Locate every line in the records below that holds the word "checkbox" and return each one.

--- Extracted entries ---

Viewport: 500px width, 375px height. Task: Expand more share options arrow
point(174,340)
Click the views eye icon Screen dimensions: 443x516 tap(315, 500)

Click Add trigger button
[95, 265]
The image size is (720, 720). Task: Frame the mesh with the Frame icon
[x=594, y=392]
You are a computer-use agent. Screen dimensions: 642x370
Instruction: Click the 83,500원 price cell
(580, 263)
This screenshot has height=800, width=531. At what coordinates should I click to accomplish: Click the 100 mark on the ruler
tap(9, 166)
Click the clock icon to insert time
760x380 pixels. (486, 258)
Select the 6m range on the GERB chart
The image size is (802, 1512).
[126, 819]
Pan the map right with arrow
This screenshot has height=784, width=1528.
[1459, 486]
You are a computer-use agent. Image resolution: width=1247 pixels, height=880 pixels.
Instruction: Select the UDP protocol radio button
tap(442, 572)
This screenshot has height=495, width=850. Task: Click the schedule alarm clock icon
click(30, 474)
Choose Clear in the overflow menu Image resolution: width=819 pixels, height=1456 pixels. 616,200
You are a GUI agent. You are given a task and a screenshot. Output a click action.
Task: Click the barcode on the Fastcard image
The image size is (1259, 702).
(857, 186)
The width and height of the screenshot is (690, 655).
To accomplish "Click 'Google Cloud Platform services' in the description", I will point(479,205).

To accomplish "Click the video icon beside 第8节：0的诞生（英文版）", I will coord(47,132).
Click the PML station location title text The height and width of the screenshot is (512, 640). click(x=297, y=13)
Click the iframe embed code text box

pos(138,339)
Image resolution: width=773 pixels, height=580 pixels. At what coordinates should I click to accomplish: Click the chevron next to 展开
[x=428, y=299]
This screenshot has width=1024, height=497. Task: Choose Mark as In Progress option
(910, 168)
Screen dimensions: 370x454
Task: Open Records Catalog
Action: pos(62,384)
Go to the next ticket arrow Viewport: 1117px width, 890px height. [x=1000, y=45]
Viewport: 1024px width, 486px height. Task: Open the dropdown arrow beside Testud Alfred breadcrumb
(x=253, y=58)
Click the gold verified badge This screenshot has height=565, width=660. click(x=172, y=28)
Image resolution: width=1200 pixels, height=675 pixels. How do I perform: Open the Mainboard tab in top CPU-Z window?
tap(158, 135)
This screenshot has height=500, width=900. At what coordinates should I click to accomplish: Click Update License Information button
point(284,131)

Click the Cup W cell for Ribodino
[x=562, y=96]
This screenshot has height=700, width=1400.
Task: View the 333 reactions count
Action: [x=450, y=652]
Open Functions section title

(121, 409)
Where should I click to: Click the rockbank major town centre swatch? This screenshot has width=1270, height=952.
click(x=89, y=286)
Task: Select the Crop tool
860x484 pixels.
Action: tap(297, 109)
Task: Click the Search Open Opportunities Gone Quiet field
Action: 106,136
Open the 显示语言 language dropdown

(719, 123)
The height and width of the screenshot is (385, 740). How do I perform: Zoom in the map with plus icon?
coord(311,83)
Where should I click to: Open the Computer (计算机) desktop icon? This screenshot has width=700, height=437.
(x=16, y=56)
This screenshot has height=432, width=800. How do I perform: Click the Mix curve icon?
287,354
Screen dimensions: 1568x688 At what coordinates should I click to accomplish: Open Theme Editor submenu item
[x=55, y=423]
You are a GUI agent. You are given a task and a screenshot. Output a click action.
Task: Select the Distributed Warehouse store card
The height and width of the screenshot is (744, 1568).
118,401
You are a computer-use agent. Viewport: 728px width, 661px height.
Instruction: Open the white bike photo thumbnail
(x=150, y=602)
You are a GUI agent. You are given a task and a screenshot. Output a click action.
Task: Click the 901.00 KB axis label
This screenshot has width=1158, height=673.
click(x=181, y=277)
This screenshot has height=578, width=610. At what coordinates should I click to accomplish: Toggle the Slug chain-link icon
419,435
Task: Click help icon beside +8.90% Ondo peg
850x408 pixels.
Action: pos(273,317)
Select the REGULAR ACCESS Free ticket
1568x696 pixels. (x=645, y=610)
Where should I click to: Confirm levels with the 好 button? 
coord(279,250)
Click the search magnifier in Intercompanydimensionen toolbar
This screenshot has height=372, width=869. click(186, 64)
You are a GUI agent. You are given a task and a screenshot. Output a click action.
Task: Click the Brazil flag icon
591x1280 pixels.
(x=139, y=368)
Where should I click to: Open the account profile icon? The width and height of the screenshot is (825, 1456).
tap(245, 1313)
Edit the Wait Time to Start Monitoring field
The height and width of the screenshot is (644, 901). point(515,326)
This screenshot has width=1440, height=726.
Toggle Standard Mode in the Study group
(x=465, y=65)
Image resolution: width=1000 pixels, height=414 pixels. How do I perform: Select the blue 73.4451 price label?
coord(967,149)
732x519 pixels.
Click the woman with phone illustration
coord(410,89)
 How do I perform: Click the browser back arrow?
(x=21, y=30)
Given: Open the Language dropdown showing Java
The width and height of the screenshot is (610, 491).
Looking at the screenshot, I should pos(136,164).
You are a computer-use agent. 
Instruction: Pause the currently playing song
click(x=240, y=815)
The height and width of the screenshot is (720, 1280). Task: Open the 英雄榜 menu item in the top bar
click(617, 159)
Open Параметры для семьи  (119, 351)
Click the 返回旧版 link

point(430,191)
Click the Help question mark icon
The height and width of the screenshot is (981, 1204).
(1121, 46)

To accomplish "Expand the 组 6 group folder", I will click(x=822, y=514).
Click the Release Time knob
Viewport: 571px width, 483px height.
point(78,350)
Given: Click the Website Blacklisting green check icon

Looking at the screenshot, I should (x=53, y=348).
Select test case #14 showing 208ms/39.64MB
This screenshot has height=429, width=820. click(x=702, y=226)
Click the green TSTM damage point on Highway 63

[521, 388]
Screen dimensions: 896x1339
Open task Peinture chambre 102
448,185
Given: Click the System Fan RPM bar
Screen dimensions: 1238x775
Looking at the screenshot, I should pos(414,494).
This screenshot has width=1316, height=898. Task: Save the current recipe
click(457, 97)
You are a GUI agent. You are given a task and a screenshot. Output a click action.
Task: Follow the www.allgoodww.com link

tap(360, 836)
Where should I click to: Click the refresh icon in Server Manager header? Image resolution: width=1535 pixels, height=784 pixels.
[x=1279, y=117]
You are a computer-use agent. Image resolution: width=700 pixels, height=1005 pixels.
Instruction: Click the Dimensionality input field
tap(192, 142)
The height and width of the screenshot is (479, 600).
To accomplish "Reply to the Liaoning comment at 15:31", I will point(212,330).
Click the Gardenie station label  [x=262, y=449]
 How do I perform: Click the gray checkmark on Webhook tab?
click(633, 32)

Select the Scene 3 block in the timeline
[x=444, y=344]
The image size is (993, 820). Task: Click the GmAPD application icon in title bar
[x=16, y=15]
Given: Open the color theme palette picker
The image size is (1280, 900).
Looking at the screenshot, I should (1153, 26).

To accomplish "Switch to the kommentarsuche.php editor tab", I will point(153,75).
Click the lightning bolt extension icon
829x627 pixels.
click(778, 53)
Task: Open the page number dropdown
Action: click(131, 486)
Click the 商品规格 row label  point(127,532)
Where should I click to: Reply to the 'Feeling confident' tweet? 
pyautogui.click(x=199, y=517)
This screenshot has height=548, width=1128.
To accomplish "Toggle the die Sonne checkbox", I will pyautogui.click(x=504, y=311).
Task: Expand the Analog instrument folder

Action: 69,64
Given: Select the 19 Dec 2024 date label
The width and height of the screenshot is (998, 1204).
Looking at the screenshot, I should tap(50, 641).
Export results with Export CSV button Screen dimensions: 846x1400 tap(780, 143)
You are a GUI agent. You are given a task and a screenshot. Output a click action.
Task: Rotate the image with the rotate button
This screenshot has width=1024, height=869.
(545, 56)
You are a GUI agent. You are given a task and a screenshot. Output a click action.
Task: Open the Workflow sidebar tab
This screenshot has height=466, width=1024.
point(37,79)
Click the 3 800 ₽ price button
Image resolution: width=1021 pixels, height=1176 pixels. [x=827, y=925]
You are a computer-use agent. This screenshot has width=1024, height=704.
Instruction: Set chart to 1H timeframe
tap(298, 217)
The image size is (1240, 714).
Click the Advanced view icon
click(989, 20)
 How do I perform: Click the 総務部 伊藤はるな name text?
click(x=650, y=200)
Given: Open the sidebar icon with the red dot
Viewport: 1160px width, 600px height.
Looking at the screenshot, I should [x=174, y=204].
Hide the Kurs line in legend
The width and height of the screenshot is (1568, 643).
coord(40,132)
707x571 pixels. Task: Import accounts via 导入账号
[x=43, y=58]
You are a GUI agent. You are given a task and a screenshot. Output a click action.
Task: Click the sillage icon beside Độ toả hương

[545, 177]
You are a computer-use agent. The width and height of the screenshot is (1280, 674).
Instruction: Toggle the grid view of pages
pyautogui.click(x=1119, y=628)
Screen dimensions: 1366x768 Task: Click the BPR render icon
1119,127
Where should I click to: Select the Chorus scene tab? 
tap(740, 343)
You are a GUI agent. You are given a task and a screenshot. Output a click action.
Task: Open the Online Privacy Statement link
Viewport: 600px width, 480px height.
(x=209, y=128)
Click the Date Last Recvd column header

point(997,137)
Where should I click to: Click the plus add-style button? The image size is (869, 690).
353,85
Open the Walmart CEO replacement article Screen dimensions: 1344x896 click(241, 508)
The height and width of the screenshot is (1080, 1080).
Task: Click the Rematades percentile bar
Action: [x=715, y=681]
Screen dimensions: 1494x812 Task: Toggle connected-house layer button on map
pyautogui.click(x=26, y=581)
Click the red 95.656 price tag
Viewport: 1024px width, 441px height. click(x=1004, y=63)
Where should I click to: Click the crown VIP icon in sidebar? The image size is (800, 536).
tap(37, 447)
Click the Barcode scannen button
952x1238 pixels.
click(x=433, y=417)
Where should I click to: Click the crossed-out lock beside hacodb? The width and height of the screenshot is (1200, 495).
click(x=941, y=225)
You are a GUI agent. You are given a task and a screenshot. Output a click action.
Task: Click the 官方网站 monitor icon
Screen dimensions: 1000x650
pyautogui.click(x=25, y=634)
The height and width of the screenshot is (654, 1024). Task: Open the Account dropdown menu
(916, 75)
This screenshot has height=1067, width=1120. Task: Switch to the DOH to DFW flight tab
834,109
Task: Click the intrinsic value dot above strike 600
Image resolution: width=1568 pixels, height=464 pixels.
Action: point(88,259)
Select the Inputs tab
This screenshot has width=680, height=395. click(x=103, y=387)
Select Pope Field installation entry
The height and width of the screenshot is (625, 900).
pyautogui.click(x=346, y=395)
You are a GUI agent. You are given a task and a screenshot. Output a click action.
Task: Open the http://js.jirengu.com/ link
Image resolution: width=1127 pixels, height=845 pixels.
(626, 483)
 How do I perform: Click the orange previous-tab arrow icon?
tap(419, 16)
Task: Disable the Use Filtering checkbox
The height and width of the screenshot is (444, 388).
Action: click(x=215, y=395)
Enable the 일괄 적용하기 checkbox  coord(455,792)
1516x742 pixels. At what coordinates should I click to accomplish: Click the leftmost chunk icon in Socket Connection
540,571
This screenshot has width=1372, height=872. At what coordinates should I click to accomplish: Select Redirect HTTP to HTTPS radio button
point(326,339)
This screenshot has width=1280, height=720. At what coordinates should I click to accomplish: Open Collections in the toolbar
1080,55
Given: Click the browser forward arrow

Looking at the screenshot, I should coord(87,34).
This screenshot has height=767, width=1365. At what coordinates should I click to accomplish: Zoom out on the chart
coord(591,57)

---

• [Response to the task]
To accomplish "Toggle the die Sonne checkbox", I will pyautogui.click(x=504, y=311).
Task: Disable the Use Filtering checkbox
Enable the 일괄 적용하기 checkbox  coord(455,792)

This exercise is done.